I totally get that. While I have never been in a live debate I have presented in front of academics and had to field questions. I've also observed many PhD students learn to do the same. One thing I have noticed many times when people are doing it for the first time, is that it is easy to seize up, struggle to think of what to say next or even to think clearly. You're standing there, presenting your first year experiments (often without any success) to a department of people way more qualified and advanced in the field than yourself while you're still unsure what's going to work.

What I discovered was that it is so easy to start focusing on things going wrong and that this very act actually makes it happen.

Whereas if you are confident in your research, have plenty of rehearsed notes to draw on (or a comprehensive power point presentation behind you) and concentrate on this instead then you lose the fear and this by itself means that the fear of messing up becomes unfounded.

This is especially important at the beginning before you get into the swing of things. The notes or power point presentation becomes a life raft which allows you to gain confidence and occasionally go for a swim. You know that if you start to struggle you can always get back to something you are sure of. This is why preparation is key.

I don't think pauses are necessarily a bad thing because it can just as easily be seen as you trying to figure out the best way to make the other person understand. For example, it is very important for academics to figure out the best way to explain their research to laymen. They are also fully aware of what their results do and do not suggest and this gives them that air of confidence about them (sometimes mistaken as arrogance). In the same way, if a child asks you a deep question there's no point answering with technical details. Do it right and you will look erudite and they will look like a child.

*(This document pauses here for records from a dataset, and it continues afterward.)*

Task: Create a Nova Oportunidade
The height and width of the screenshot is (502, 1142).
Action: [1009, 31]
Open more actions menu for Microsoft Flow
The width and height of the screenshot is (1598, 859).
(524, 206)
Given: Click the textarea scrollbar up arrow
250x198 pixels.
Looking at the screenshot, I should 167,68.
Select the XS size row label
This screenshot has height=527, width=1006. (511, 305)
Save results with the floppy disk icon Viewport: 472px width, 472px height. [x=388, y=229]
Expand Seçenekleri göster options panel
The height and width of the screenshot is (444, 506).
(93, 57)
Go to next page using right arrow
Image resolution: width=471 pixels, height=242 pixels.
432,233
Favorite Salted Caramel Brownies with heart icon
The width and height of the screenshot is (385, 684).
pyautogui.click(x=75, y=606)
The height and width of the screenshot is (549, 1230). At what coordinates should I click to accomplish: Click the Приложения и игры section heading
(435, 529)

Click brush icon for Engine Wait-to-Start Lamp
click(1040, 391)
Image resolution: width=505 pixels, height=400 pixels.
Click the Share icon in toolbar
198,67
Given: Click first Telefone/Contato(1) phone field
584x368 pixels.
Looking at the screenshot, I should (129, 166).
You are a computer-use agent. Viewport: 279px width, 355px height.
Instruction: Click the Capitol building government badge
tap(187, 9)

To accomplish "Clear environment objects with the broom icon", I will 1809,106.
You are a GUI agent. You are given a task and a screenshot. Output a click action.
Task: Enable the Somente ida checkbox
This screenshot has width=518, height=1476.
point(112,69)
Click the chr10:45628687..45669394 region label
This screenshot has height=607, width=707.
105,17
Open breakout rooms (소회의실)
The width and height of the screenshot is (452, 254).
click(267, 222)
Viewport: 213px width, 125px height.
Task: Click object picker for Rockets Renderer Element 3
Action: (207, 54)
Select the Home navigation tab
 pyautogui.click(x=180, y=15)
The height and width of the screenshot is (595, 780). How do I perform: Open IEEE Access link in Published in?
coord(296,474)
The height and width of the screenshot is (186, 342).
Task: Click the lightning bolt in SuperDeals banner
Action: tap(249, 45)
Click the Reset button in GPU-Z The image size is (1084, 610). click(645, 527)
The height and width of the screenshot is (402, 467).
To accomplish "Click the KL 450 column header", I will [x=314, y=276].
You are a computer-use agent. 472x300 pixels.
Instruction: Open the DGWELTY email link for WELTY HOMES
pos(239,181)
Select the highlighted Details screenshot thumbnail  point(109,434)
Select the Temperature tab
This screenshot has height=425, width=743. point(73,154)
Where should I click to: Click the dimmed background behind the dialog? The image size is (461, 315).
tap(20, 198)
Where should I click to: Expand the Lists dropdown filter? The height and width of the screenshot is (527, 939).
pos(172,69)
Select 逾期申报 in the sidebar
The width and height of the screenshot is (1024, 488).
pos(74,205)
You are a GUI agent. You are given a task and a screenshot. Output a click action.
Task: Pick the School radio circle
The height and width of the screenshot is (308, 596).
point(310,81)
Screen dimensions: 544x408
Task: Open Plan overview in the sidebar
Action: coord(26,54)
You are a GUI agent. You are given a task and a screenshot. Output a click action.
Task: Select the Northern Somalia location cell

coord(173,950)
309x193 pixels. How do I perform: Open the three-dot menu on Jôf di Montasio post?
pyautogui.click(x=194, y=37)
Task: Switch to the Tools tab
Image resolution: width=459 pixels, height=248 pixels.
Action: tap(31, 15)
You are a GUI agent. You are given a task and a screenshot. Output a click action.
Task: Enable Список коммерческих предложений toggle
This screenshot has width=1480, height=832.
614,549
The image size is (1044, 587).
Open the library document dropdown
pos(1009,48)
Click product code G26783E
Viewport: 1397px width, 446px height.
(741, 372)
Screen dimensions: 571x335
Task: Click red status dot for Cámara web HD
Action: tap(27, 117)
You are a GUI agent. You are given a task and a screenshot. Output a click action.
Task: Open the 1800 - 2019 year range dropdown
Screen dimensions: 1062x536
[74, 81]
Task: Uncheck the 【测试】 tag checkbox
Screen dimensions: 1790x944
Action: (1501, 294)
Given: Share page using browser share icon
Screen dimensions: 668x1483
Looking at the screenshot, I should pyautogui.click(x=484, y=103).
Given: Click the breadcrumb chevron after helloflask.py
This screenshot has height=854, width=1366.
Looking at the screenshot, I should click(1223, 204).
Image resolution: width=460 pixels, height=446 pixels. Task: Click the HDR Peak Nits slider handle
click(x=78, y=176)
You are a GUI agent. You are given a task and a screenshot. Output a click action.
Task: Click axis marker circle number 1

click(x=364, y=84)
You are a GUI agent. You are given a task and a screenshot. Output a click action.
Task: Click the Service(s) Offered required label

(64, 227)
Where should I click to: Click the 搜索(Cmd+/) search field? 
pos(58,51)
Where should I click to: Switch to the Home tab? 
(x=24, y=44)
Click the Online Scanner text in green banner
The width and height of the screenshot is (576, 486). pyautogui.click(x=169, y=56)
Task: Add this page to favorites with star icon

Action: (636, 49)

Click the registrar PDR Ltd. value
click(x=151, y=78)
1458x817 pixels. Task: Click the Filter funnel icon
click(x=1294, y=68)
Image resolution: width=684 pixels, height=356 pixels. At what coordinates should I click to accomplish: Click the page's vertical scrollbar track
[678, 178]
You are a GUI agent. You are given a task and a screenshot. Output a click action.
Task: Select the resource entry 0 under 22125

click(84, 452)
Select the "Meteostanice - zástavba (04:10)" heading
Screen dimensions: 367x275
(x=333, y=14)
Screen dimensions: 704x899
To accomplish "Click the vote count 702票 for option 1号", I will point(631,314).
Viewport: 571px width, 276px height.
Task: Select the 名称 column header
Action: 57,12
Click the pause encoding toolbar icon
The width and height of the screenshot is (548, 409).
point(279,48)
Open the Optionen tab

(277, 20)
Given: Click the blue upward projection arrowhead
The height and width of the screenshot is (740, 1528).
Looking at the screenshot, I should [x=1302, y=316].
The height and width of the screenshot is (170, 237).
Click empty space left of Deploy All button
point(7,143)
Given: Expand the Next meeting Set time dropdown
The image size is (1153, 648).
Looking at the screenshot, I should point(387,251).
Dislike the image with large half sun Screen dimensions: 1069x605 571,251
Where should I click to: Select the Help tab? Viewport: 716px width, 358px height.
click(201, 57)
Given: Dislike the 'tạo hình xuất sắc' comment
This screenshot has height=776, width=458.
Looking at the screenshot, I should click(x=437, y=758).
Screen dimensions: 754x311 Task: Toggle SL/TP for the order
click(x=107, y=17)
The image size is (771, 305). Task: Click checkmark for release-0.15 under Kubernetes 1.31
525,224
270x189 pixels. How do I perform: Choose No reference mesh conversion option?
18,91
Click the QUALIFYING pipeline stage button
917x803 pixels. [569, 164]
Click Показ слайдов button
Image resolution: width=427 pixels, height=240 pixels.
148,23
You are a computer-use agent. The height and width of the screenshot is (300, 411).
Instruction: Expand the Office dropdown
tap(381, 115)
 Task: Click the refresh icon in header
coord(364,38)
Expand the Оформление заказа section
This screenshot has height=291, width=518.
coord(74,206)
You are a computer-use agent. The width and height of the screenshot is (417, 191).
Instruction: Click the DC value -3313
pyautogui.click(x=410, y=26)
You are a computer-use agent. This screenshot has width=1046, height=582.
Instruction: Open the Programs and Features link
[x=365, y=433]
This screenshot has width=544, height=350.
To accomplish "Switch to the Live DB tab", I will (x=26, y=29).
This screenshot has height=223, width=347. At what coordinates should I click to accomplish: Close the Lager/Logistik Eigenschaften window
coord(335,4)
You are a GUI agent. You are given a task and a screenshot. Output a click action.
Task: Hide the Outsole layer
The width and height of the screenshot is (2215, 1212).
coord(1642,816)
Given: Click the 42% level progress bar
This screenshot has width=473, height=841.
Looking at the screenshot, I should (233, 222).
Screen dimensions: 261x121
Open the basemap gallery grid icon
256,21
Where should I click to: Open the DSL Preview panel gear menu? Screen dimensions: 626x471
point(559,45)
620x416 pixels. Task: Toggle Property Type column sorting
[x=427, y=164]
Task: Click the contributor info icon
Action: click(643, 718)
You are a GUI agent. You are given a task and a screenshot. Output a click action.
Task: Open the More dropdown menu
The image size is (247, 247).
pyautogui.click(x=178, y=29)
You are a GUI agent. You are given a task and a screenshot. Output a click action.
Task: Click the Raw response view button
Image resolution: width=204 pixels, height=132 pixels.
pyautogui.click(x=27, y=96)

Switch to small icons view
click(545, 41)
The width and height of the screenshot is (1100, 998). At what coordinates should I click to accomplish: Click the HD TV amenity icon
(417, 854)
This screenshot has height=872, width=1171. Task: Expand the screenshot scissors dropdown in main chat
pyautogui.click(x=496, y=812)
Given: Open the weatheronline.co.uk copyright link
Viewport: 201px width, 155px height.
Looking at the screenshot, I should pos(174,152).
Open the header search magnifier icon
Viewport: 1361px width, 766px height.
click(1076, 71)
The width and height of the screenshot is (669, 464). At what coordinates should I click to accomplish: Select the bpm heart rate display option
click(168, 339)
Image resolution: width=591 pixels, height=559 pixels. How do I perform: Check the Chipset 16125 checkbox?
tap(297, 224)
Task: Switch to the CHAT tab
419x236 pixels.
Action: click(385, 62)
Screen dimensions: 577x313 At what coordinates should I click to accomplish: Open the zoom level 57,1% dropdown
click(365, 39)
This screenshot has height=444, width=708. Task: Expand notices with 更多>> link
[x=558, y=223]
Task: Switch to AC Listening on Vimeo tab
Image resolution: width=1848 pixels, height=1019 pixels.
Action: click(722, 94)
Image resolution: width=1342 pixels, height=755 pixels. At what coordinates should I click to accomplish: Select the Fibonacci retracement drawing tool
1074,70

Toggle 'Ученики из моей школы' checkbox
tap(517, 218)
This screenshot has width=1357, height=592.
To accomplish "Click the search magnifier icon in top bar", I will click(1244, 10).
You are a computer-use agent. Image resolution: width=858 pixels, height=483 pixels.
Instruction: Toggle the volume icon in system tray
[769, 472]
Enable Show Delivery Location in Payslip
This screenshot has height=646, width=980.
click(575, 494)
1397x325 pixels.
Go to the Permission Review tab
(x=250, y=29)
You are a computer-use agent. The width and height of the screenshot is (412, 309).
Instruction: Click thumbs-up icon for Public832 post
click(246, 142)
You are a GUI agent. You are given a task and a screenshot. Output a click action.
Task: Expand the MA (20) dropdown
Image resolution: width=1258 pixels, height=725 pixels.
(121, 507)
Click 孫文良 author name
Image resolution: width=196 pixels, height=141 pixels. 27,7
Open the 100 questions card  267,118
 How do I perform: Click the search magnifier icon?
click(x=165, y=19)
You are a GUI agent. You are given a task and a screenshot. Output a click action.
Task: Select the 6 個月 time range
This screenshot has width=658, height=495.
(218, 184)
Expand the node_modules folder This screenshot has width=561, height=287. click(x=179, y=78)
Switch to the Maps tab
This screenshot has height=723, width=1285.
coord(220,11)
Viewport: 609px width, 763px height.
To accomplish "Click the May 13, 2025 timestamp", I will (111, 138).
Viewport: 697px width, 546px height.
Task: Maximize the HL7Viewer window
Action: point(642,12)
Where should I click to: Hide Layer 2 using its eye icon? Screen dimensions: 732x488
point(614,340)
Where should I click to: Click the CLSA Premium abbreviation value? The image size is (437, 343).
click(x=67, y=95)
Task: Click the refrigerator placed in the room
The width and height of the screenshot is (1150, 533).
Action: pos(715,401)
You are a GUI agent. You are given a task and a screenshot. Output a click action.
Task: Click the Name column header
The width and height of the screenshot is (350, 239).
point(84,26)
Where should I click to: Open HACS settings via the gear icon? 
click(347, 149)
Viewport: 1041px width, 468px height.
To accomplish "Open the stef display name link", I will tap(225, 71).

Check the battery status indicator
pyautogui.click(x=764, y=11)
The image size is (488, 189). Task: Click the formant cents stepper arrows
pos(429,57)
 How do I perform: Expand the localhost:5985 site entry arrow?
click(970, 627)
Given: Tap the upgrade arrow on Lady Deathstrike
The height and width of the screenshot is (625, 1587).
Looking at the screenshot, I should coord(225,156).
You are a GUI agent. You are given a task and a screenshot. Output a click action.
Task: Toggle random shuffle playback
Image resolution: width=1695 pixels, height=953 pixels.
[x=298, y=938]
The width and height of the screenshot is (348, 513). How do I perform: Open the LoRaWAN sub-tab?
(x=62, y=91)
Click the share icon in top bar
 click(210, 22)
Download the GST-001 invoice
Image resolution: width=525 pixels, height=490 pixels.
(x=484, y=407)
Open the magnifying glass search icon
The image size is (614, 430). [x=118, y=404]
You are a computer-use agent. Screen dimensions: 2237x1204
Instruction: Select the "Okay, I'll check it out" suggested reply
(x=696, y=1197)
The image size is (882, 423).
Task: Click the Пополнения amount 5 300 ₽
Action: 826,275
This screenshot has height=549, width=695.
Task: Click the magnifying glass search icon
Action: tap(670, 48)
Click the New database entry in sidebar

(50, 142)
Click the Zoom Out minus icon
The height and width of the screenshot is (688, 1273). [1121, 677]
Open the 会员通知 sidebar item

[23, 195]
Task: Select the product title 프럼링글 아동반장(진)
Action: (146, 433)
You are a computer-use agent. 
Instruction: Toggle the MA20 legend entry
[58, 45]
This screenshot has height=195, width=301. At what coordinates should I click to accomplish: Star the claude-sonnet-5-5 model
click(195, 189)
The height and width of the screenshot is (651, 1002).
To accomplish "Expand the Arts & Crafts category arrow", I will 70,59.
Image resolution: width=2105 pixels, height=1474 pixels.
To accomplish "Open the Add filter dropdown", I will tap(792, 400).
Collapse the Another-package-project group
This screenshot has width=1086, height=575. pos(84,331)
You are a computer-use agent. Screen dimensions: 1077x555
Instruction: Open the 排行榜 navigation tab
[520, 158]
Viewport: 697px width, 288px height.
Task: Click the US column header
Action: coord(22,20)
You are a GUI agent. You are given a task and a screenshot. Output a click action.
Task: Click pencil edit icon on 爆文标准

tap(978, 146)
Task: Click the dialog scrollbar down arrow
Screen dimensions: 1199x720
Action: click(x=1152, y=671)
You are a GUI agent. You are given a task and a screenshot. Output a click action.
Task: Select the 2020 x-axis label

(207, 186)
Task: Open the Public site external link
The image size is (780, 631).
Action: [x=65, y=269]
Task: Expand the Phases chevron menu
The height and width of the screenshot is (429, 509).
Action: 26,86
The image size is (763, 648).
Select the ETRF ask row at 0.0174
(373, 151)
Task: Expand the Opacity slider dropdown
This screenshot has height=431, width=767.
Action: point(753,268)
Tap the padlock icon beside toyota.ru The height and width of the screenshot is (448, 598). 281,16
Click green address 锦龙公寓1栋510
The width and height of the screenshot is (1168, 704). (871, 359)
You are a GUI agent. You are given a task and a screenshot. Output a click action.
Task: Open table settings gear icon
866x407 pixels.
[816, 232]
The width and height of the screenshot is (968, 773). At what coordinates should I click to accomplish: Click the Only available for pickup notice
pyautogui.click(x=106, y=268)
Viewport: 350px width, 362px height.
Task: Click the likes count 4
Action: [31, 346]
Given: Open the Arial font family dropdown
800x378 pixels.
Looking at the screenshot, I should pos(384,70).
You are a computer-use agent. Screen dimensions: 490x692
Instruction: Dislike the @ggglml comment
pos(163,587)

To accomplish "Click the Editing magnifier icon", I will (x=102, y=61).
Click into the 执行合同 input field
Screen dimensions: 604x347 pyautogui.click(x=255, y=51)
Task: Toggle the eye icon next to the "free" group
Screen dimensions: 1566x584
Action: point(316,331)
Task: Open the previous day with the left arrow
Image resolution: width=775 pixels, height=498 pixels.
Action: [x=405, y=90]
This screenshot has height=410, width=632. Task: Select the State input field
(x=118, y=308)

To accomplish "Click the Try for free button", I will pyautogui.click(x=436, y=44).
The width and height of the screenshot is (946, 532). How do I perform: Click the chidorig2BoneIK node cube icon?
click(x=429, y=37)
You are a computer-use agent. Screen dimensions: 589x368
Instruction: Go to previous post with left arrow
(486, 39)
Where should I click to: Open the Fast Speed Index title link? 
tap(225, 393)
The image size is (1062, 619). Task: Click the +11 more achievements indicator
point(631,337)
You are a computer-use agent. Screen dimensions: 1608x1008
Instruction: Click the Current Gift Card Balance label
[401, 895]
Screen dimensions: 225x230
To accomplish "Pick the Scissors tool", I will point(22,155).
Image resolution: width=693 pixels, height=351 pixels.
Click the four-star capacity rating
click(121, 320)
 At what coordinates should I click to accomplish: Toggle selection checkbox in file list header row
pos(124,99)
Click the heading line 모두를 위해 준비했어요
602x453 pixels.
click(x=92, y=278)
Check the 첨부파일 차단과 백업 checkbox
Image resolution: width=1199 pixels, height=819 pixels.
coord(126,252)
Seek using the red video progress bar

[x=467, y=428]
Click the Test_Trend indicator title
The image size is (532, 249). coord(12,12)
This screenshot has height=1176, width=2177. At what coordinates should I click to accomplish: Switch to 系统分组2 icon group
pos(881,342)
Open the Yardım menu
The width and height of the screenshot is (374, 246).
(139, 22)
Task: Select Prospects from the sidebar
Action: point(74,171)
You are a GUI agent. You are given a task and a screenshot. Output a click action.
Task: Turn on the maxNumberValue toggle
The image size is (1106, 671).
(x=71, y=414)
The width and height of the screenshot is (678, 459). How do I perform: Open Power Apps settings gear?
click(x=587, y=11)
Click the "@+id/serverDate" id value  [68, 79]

"What I discovered was that it is so easy to start focusing on things going wrong and that this very act actually makes it happen." Oh yes...good point!

"Whereas if you are confident in your research, have plenty of rehearsed notes to draw on (or a comprehensive power point presentation behind you) and concentrate on this instead then you lose the fear and this by itself means that the fear of messing up becomes unfounded. "

Yes! I love my notes! I used them... But tried to make it sound as though I wasn't reading them. That's not easy.